> **Quoted passage**:

AFS #5: So You Want to Be A Slut…
Sent via our Advice for Sluts form submission:
Im trying to be a slut but I don't know how exactly.
How do I find people to f me? How do I tell people what I am?
How do I live a normal life and be a slut? Where do I even start to be a slut?
‘Lo child!
Oh, I love this question so much. And I love YOU, friend, for asking it, because it means that you are a little bit like me, someone who over-analyzes everything, and believes at some level that if you could just figure out how, if you could get a big enough fulcrum and a place to stand… you could solve every problem in the universe.
I love this because, as frustrating and stressful for you as I’m sure it can be, the impulse at its root is not a bad one. You are trying to solve your problem. You have decided two incredibly important and empowering things:
That your problem is one of style and approach, not of nature - you are not looking at your bad experiences and using them to tell yourself a story about how you don’t deserve to be close to other people because of who you - or they! - are as people. You’ve looked at your bad experiences and concluded that there IS a way to do this that will get you at least some of what you want.
And that you deserve to get at least some of what you want! You have not put yourself in a box labeled “slut” and allowed the society around you to tell you how much you should value yourself based on that label. This is the process of reclaiming slurs, and you’re doing it exactly right - you are examining how the label might be used in ways that are not critical and abusive, how you might use it to express things about yourself that you want others to know, and how you might respond when it’s used in a way you don’t agree with. You are not accepting the baseline societal assumption that wanting to have a lot of sex means you are lesser or should be mistreated.
All of that is great, because you’re right, and these are big, huge revelations that most people never even get around to. Most people try to ignore the dynamics in their social lives that reflect the power structures and dynamics that we pretend we’re not having to deal with every single day. Most people, when they find themselves incompatible with the established way of doing things, accept societal pressure to conform, because they’re afraid to say, “I want something different from what all of you want, and that doesn’t make me a bad person.”
You’re not a bad person because of what you want or need.

> **Set exercise**:
Answer the following about the advice column above, one answer per line, numbered to match.
1. Through which form was the reader's message sent?
2. What does the writer call the process of examining how a label might be used in ways that are not critical and abusive?
3. What does the column say most people do when they find themselves incompatible with the established way of doing things?

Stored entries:
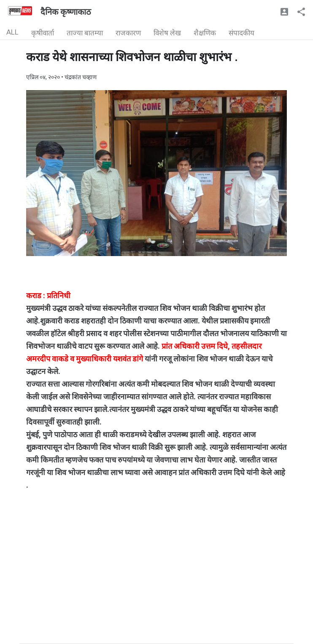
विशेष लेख (167, 33)
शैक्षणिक (205, 33)
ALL (12, 32)
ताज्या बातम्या (85, 33)
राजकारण (128, 33)
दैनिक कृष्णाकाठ (66, 12)
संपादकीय (241, 33)
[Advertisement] (156, 585)
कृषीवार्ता (43, 33)
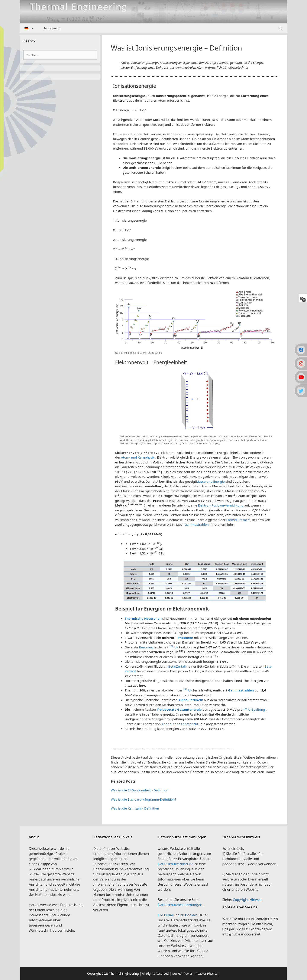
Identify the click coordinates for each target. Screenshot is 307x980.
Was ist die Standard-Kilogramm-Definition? (143, 799)
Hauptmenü (51, 28)
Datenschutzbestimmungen (180, 905)
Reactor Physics (206, 974)
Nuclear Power (182, 974)
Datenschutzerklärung (176, 864)
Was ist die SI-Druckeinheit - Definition (139, 790)
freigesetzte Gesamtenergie (179, 709)
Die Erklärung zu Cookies (178, 915)
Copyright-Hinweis (247, 900)
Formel (232, 520)
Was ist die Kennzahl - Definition (135, 808)
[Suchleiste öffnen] (280, 28)
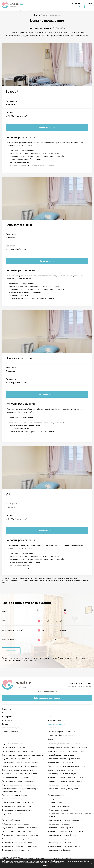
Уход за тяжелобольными (12, 814)
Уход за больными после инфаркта (62, 835)
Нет (51, 630)
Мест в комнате (9, 639)
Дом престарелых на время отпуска (62, 774)
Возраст (5, 612)
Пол (3, 621)
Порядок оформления (10, 713)
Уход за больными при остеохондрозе (17, 831)
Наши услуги (7, 720)
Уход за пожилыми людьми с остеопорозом (65, 777)
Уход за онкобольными (11, 820)
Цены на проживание (56, 724)
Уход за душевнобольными (12, 744)
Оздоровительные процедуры (60, 770)
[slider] (65, 613)
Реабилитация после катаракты (60, 763)
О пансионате (7, 709)
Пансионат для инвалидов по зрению (16, 806)
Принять (46, 865)
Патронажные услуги (56, 795)
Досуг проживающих (10, 728)
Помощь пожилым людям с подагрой (63, 788)
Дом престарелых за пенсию (59, 842)
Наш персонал (7, 716)
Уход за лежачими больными (59, 850)
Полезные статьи (54, 713)
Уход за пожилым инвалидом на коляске (18, 751)
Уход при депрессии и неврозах (14, 795)
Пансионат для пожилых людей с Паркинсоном (20, 839)
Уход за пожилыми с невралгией (61, 828)
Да (43, 630)
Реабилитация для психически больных (17, 803)
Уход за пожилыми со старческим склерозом (66, 751)
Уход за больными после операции (62, 755)
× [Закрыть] (91, 863)
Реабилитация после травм (59, 839)
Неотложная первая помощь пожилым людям (20, 774)
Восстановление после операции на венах (64, 758)
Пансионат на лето (55, 803)
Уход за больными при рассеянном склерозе (66, 820)
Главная (37, 15)
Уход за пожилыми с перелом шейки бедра (65, 831)
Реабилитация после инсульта (13, 799)
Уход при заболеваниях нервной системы (18, 785)
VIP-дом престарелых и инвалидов (15, 777)
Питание (5, 724)
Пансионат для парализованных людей (17, 810)
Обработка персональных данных (61, 732)
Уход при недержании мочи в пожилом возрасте (67, 747)
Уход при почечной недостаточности (16, 758)
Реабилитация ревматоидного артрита (63, 785)
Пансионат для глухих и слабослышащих (64, 744)
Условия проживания (10, 732)
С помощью (62, 630)
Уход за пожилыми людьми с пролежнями (18, 781)
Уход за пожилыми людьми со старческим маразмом (23, 755)
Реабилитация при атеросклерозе (15, 824)
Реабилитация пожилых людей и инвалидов (19, 766)
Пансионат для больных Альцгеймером (17, 842)
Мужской (58, 621)
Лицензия (52, 728)
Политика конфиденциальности (61, 735)
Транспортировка (55, 720)
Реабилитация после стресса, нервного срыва (20, 763)
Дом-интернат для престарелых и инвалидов (19, 835)
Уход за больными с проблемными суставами (20, 828)
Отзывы (51, 716)
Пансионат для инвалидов (58, 806)
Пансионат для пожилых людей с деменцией (19, 846)
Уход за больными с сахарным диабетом (64, 846)
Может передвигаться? (12, 630)
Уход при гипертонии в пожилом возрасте (65, 781)
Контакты (52, 709)
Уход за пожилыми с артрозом (14, 747)
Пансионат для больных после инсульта (17, 850)
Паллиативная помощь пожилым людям (17, 770)
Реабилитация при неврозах (59, 824)
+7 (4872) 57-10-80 (82, 3)
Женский (45, 621)
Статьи (51, 739)
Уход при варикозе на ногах (59, 799)
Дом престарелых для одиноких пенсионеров (66, 766)
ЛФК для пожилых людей (58, 810)
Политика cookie (55, 862)
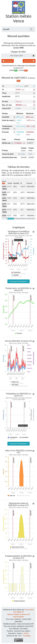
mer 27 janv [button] (29, 61)
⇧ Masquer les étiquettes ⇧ (18, 281)
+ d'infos (26, 633)
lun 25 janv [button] (8, 61)
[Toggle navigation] (31, 29)
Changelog (27, 636)
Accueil (6, 29)
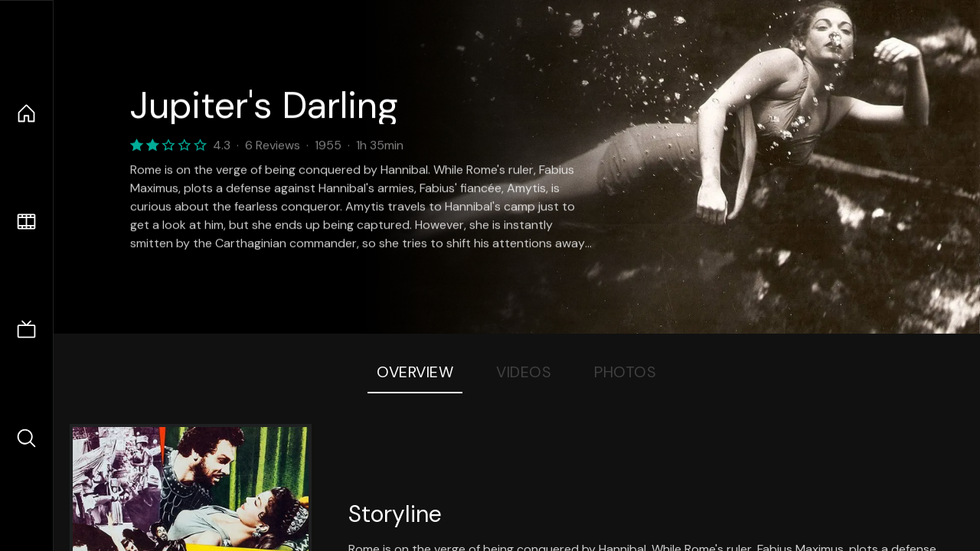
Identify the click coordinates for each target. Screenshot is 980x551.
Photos (625, 372)
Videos (524, 372)
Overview (415, 372)
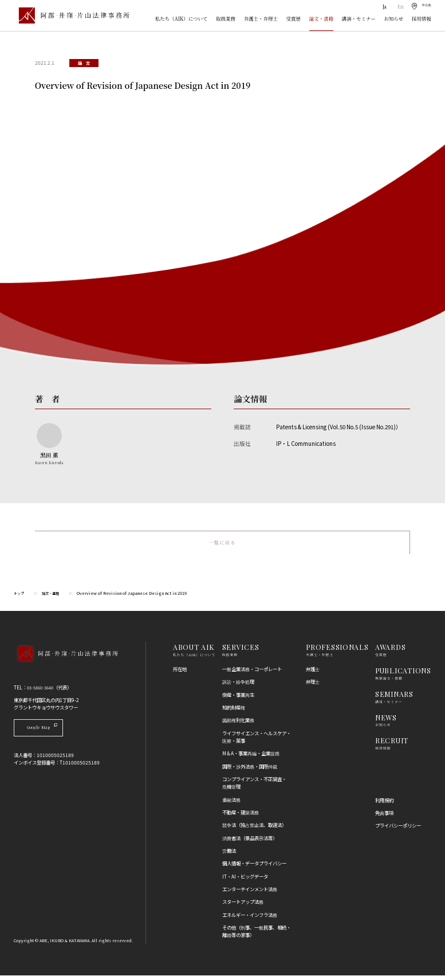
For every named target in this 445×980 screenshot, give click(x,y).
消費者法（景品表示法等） (250, 842)
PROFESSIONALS (337, 652)
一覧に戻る (222, 545)
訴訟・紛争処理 (238, 686)
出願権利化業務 (238, 724)
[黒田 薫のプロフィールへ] (49, 444)
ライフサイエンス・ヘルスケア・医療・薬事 (257, 741)
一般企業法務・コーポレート (252, 673)
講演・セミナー (359, 18)
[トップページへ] (65, 667)
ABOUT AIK (194, 652)
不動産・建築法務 (241, 817)
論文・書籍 (321, 18)
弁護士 (313, 673)
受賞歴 (293, 18)
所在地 (180, 673)
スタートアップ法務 (243, 906)
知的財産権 (234, 712)
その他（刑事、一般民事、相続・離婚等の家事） (257, 935)
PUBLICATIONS (403, 675)
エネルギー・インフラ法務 (250, 919)
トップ (19, 598)
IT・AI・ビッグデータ (245, 881)
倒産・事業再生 (238, 699)
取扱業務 (226, 18)
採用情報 (422, 18)
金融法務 (231, 804)
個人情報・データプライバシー (254, 868)
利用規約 (384, 805)
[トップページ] (72, 15)
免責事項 (384, 817)
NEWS (386, 722)
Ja (380, 6)
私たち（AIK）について (182, 18)
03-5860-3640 (43, 692)
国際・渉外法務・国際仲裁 (250, 771)
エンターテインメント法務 (250, 893)
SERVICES (241, 652)
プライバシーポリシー (398, 830)
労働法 (229, 855)
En (395, 6)
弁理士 (313, 686)
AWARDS (390, 652)
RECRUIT (392, 745)
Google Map (49, 732)
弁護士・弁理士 (261, 18)
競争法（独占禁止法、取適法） (254, 829)
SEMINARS (394, 699)
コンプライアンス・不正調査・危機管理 (254, 787)
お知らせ (394, 18)
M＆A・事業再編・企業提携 (251, 758)
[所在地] (419, 6)
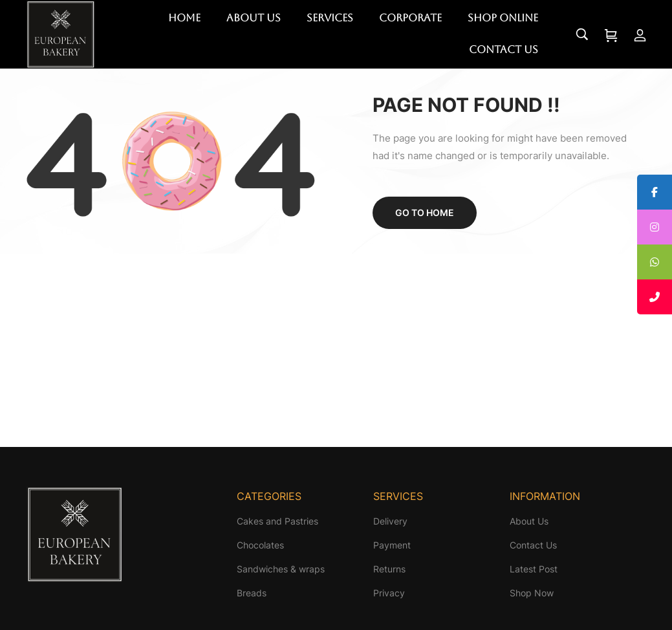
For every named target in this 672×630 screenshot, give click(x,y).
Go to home (424, 212)
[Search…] (582, 34)
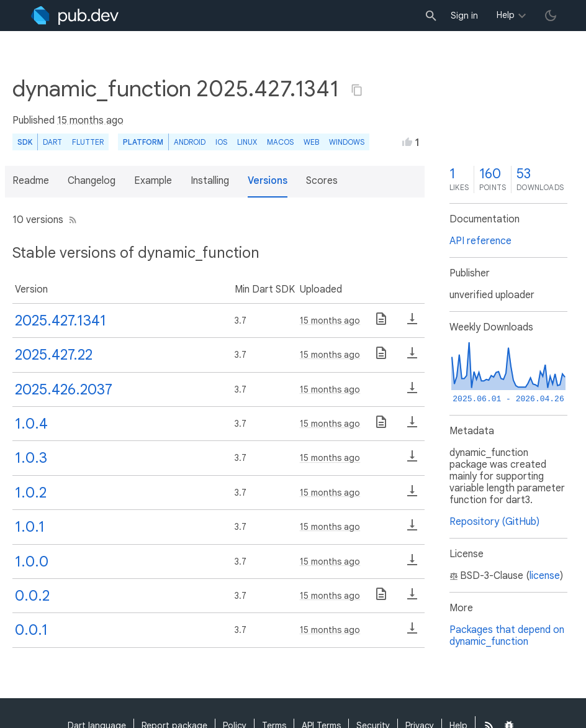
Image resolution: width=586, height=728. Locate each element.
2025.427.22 (53, 355)
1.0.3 (31, 458)
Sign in (464, 16)
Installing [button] (210, 181)
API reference (480, 241)
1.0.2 (30, 493)
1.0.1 (30, 527)
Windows (346, 142)
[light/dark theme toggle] (551, 16)
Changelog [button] (91, 181)
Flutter (88, 142)
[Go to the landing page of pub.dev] (74, 16)
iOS (221, 142)
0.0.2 (32, 596)
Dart (52, 142)
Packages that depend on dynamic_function (507, 635)
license (544, 576)
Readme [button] (30, 181)
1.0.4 (31, 424)
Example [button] (153, 181)
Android (189, 142)
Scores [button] (322, 181)
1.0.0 (32, 562)
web (311, 142)
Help (505, 15)
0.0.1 (31, 630)
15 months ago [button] (90, 121)
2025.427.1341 (60, 321)
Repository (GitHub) (494, 522)
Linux (247, 142)
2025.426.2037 (63, 389)
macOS (280, 142)
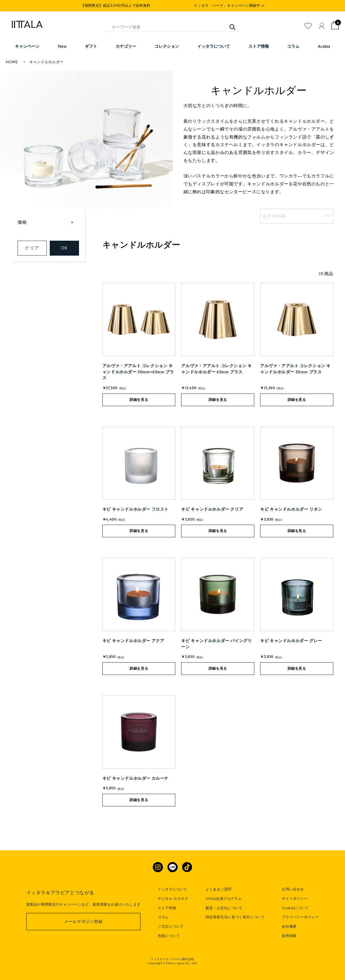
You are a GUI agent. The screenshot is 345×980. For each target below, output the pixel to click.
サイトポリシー (295, 899)
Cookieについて (295, 908)
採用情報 (289, 935)
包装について (169, 935)
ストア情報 (167, 908)
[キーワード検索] (229, 24)
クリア (32, 248)
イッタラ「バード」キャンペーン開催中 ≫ (229, 5)
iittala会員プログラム (224, 899)
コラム (163, 917)
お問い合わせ (293, 889)
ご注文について (170, 926)
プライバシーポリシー (300, 917)
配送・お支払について (224, 908)
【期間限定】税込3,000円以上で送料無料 (115, 5)
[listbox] (297, 216)
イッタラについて (172, 889)
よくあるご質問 (219, 889)
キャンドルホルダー (46, 62)
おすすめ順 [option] (274, 216)
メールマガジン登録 (83, 921)
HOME (11, 62)
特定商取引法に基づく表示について (235, 917)
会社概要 (289, 926)
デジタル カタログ (173, 899)
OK (64, 248)
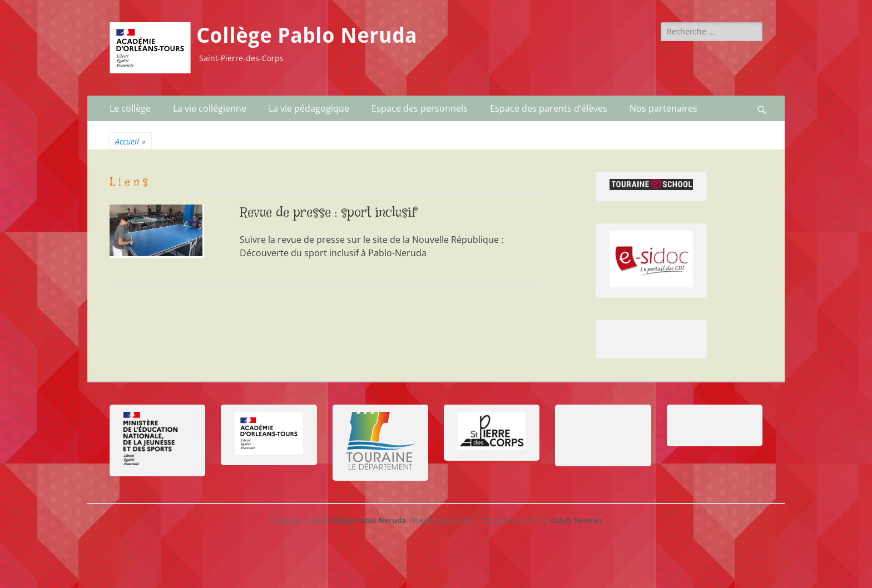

> **Written response**:
1. The Advice for Sluts form.
2. Reclaiming slurs.
3. They accept societal pressure to conform.